Downie and the band continue to rock, drawing heavily and effectively from the new album with “My Music at Work,” “Freak Turbulence” and “Lake Fever.”

The crowd gives back all the energy it can -— breathlessly singing along, jumping about, dancing, screaming as beer spills on the ground all around and the thick, slightly sweet scent of pot erupts up from the crowd as it exhales collectively, making for one long, collective, pulsating, jerking, squealing, screaming rock orgasm.

Halfway through the set a staggering, drunken man with a slurred French accent steps out of the fray, putting his arm around my shoulder and asks: “Are you an American?”

I say: “Yes — from right here, Connecticut.”

“Really?” he screams over the roar of the crowd and the band. “I’m from Alberta!
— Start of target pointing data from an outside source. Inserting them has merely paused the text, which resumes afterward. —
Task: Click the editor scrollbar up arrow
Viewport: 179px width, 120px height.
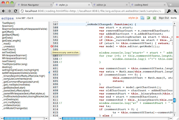Action: point(174,23)
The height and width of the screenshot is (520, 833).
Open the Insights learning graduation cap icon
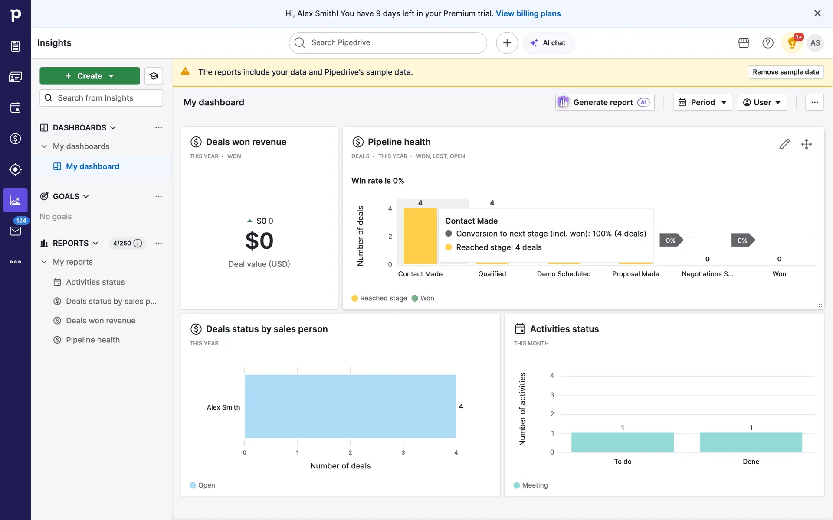[x=154, y=76]
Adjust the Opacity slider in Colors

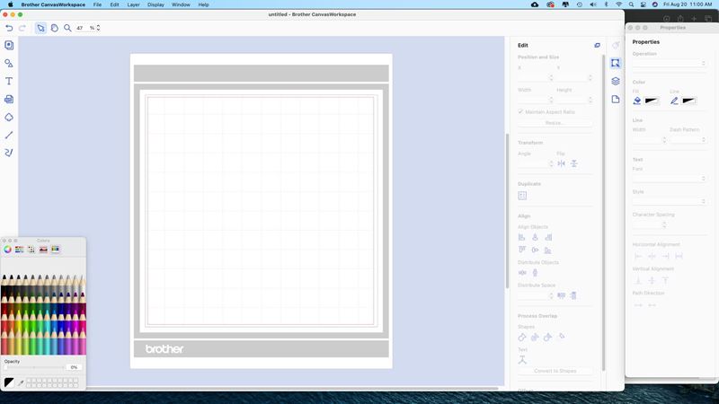click(x=34, y=367)
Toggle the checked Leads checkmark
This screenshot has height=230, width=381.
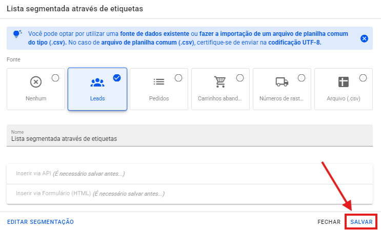[x=117, y=78]
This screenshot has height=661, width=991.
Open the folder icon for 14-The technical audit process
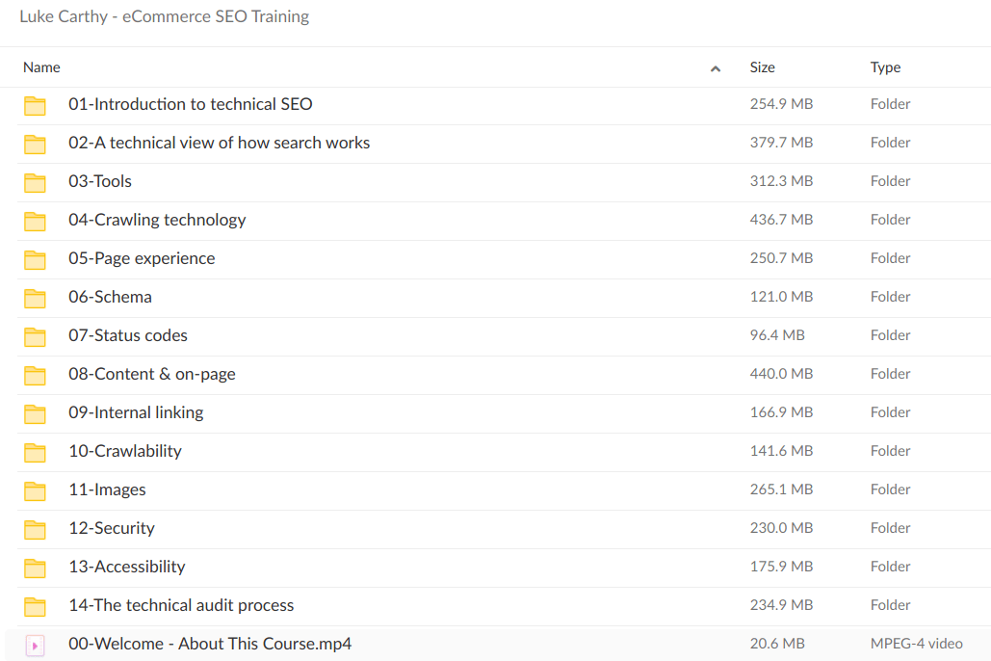[x=36, y=605]
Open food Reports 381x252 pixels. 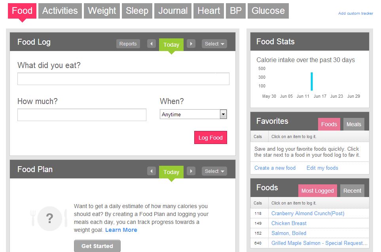point(128,44)
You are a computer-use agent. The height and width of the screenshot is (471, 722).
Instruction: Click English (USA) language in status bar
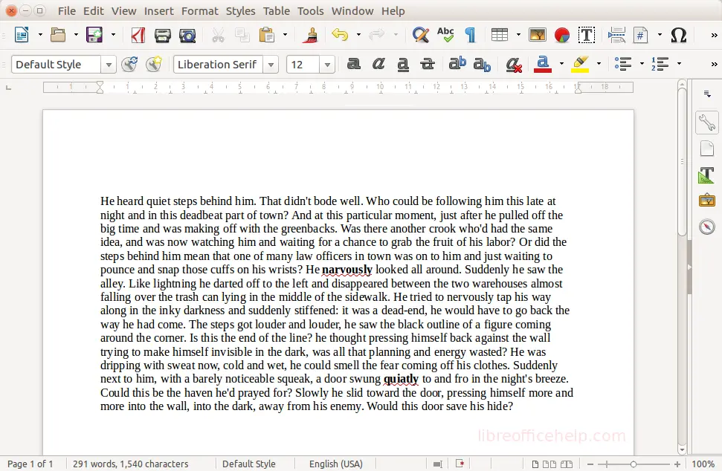point(336,464)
How did you know about these guys?”

That’s the thing about the Hip — while they play stadiums in their native Canada, they find themselves in venues like the Webster when venturing stateside.

The Webster is not a bad little hall, not as cramped and dirty as New London’s El-N-Gee or as antiseptic and faux hip as Toad’s Place. It’s what fliers, trade magazines and reviewers call a more intimate setting.

But the Hip’s defining characteristic is a sort of seething power that’s just too much for a room this size, threatening to explode from them at any moment, reducing the roof to splinters and spraying the audience in their maple leaf T-shirts with the small intestines and thick gray matter of the buffalo-sized security team.

Downie is one of the most genuinely fascinating front men in modern rock; not as contrived in his funkiness as Steven Tyler or as libidinously macho as Anthony Kiedis in his performance, but genuinely soulful, strange and interesting to watch. You never know what might happen.

At various points in the show he shakes bananas and red grapes at the audience as though they were deadly weapons, dancing about wildly, the mic his only anchor, polyester shirt sticking with profuse sweat to his heaving chest, mumbling poetry and gibberish over the fuzzy guitar riffs of Bobby Baker and Paul Langlois and pounding bass and drum work of Gordon Sinclair and Johnny Fay respectively.

Backup vocals and keyboard are provided by Chris Brown and Kate Fenner, formerly of the Bourbon Tabernacle Choir, who’re opening for the Hip in support of their second solo effort, Geronimo.

Fenner has an angel’s voice and is breathtaking and joyful on stage — she breaks down and laughs at Downed when he gets too strange, balancing astride the mic stand, spouting gibberish, soaked in his own sweat and bottled water, holding on for dear life to a cluster of red grapes.

As the show closes all of the first timers -— those who’ve never heard the band, having come with a friend or on a whim -— have given in, dancing, falling, embracing. In front of me half a dozen men in their early twenties pose for a group picture in the middle of the crowd, raising their plastic cups.

With two encores before the lights come up, it seems the band doesn’t want to leave anymore than the crowd wants to go home.  Fans hang around after the concert, exchanging set lists and show recordings, buying hats and T-shirts.

“Tonight was great,” a large, bearded guy named Rich says to me from nowhere.

I agree.

“Did you record?” he asks hopefully.

“No, don’t have a recorder,” I say.

“Oh,” he says. “Y’know — I’m always looking for shows. I meet people from Canada who have like 30, 40 shows, and I’ve got like four. It’s not easy being a US fan, man.”

Joe Wilbur is a Reporter for Youth Journalism International.